(Word and item position data)
═══

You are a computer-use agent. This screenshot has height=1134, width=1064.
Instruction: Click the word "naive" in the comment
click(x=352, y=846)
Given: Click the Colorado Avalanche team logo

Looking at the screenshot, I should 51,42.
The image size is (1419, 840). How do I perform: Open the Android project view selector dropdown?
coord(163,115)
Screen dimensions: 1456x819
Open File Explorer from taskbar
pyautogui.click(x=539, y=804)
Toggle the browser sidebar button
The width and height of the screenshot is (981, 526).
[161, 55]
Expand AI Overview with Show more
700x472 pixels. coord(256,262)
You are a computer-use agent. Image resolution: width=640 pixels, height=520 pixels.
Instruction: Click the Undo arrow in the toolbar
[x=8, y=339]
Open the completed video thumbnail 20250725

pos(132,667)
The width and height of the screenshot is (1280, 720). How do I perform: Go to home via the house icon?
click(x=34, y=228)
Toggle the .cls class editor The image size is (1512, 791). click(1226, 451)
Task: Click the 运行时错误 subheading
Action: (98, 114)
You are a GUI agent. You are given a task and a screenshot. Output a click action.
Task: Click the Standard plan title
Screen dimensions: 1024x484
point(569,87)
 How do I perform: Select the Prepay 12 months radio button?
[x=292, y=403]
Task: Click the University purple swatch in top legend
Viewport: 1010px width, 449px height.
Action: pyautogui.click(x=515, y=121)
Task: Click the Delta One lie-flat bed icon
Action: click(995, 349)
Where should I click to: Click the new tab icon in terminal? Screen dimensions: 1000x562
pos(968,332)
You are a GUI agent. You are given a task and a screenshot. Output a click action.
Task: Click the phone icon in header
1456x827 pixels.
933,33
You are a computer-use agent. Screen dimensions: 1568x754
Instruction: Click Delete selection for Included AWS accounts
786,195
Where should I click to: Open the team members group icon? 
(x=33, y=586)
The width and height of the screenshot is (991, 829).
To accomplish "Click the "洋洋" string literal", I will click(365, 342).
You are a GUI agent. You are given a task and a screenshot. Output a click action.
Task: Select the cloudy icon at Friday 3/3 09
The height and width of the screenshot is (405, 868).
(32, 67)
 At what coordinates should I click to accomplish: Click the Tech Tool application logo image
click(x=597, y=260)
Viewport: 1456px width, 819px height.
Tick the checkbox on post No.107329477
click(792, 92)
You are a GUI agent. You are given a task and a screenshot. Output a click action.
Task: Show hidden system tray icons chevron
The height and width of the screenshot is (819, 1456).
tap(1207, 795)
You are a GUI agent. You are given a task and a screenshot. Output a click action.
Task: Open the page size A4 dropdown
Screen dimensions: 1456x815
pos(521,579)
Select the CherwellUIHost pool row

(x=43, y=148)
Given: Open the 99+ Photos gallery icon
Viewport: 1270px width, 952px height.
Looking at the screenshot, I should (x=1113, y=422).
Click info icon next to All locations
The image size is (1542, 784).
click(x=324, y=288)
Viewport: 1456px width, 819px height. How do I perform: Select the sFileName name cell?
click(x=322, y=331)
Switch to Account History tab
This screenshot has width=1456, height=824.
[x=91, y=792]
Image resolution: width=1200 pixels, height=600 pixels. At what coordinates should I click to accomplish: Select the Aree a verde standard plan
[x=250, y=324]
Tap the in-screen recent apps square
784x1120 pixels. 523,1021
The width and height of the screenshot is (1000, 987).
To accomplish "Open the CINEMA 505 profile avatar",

═══

### DIRECTIONS FOR THIS TASK
Which lines above contain the string "Toggle", with case counting? Copy out every one of them.

### REPLY
Toggle the browser sidebar button
Toggle the .cls class editor The image size is (1512, 791). click(1226, 451)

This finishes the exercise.